YENİ BAŞLAYANLAR İÇİN TWITTER ya da ÖTÜKLEMEYE HIZLI BİR GİRİŞ

Madem OSHUBU!da popüler kültürden bahsediyoruz, Twitter'dan bahsetmeden olmaz. Hem sadece bahsetmekle de kalmayıp hemen her gün gazetelerde (okuyorsanız), televizyon programlarında, arkadaş sohbetlerinde karşımıza çıkan bu 'ötükleme' mecrasını anlamak da lazım. BrandAge dergisi için ayda 7-8 yazı Türkçeleştiriyorum ve istisnasız hepsinde, önümüzdeki yılların ana mecrası olarak mutlaka sosyal medyadan bahsediliyor; şaşırmamak gerekir çünkü bir zamanlar ICQ, MSN ne idiyse artık günümüzde Twitter o. Orada da arkadaş listenizden mütevellit bir komünitemiz vardı, Twitter'da ise komünitemiz daha 'umumi'.

Günümüzün bu güzide iletişim kanalına uzaktan bakıyor, anlamlandırmaya çalışıyor ve biraz olsun 'ben de ötüklemek istiyorum' diyorsanız (ve biraz çekindiğinize tanık oluyorum 0_0) burdan buyrun ;)
· · ·
## Alıştırmanın amacı
Yukarıdaki Twitter'a giriş yazısında geçen "Madem OSHUBU!da popüler kültürden bahsediyoruz, Twitter'dan bahsetmeden olmaz." cümlesini İngilizceye çevirin.

## Mevcut veriler
· · ·
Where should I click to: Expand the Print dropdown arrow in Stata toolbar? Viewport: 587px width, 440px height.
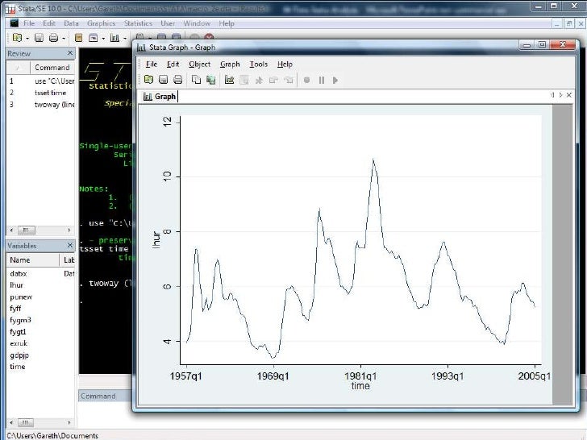(x=63, y=38)
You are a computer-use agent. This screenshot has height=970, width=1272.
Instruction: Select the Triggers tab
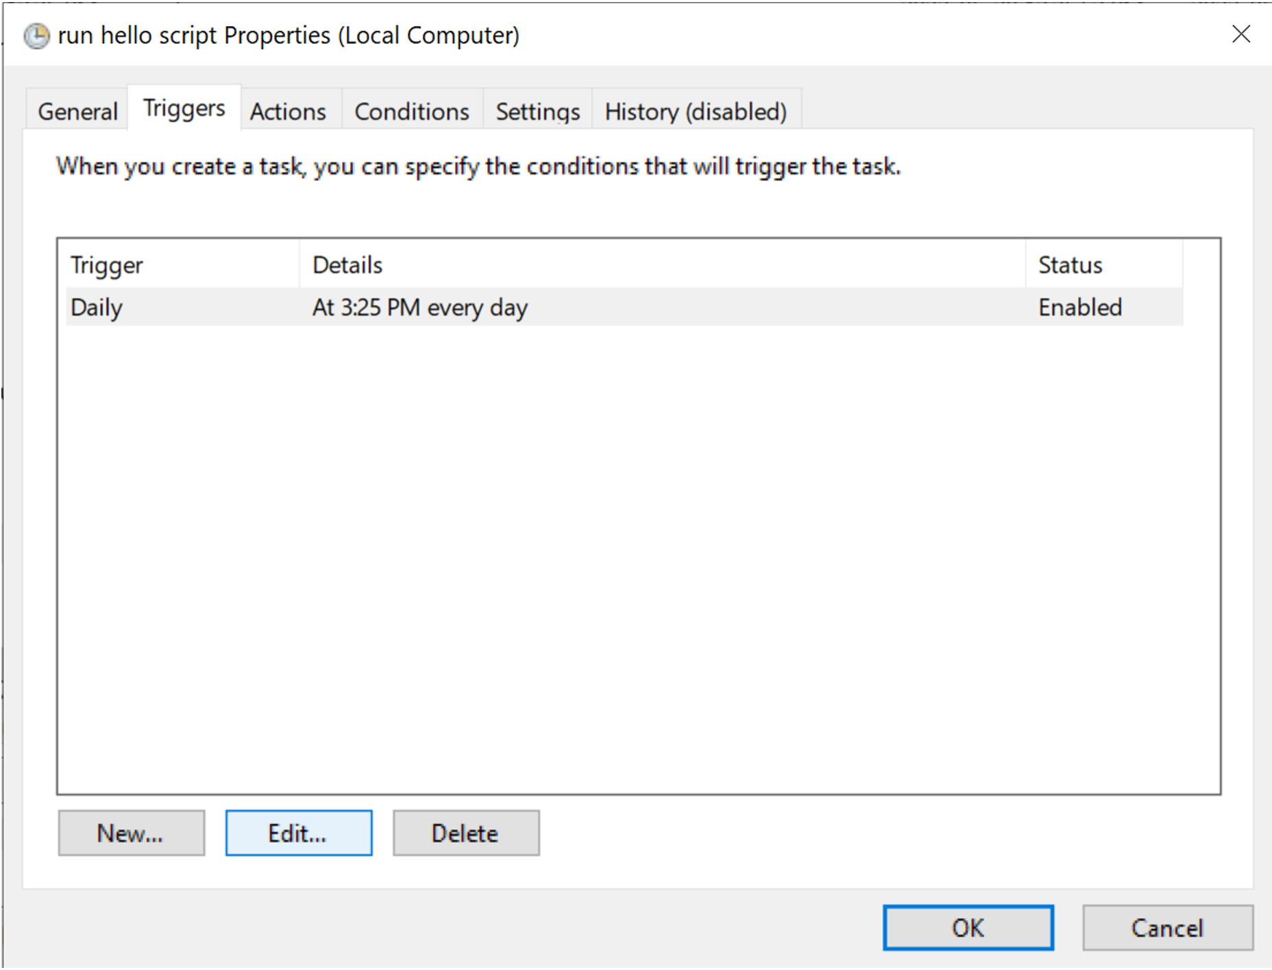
· · ·
## Göreve yanıt
Since we are talking about popular culture on OSHUBU!, it would be impossible not to talk about Twitter.